Emily gazed up at her from the cab bag.
“But you were told you were imagining things. You stopped believing, stopped looking and listening.”
“Maybe I was imagining things.” Mickie said.
“Are you imagining me?” Emily asked. “Am I not real?”
Emily set a paw on Mickie's arm and extended a single claw into her flesh. It hurt. A drop of blood appeared.
“Does that cause pain? Does it bleed? Is that not real?”
Mickie looked down at the little grey and white cat beside her, at the drop of blood on her arm. Emily licked the blood off her arm and sat back in her bag.
“How many times have you had visions that turned out true? That saved lives? Or could have?”
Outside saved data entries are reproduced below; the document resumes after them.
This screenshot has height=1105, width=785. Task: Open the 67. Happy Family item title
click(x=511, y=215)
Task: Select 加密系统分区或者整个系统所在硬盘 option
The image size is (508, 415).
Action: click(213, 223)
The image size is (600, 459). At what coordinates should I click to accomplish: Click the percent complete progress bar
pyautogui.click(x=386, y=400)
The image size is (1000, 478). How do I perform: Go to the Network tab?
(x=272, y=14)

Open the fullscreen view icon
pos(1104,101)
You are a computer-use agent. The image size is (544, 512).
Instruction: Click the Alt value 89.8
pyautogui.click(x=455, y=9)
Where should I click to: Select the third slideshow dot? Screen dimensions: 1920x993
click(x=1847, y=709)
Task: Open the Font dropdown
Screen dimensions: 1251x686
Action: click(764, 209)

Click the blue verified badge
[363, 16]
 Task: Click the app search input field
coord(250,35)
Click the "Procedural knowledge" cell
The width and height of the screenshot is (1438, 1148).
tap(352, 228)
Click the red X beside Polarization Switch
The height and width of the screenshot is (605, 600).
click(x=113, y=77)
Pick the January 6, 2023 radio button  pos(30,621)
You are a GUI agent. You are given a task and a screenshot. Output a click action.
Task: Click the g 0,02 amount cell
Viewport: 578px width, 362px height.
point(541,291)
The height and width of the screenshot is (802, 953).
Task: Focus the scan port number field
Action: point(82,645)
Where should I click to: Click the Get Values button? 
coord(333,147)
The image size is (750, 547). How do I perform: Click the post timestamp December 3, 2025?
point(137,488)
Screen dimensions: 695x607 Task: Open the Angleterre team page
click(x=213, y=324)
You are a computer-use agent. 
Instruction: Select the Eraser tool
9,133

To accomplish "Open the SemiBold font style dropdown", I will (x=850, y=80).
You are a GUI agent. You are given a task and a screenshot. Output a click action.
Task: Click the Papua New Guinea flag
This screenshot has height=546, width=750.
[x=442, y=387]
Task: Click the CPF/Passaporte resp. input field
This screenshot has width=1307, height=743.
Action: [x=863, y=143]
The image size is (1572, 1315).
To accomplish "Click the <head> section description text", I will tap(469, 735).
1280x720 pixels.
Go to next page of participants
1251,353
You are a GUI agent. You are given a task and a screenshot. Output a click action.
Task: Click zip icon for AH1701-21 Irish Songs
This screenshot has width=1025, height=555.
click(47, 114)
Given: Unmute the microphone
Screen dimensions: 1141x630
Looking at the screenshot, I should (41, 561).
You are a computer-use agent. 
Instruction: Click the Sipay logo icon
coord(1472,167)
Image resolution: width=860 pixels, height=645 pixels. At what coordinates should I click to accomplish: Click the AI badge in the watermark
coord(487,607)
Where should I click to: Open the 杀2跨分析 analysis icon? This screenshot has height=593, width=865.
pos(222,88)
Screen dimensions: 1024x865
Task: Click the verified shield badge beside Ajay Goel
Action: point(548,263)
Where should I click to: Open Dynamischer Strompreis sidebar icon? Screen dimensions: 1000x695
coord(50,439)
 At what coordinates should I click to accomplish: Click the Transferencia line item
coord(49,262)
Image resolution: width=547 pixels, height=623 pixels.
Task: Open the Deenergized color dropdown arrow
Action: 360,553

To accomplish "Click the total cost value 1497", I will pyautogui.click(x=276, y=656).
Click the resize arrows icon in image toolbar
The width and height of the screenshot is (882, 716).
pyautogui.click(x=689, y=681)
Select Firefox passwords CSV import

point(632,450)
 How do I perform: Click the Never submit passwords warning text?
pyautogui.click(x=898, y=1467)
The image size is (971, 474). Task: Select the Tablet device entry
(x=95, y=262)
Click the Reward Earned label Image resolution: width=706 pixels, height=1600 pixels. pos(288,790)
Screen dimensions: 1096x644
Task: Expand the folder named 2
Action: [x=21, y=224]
Mickie saw again Ivan, her first fae cat, lifeless in the ashes. But also, the blind man tapping his way toward the construction zone. The boy in the corn dog stand. The little girl who would have run into the street had she not stopped her cab in just the right spot.
“Great power doesn't always do grand things. Often, it does many small things. But they add up. And the more you see, the more you can help. But if you block that power, you help no one.”
“I suppose you may be right.” Mickie conceded. “But I don't know how. I mean, I don't know how I'm blocking it, so I don't know how to stop blocking it.”
“Just try not to ignore the hunches, for a start.” Emily said. “I've got a hunch the right path will appear”
Emily gave her a cat smile, and turned to finish her chicken.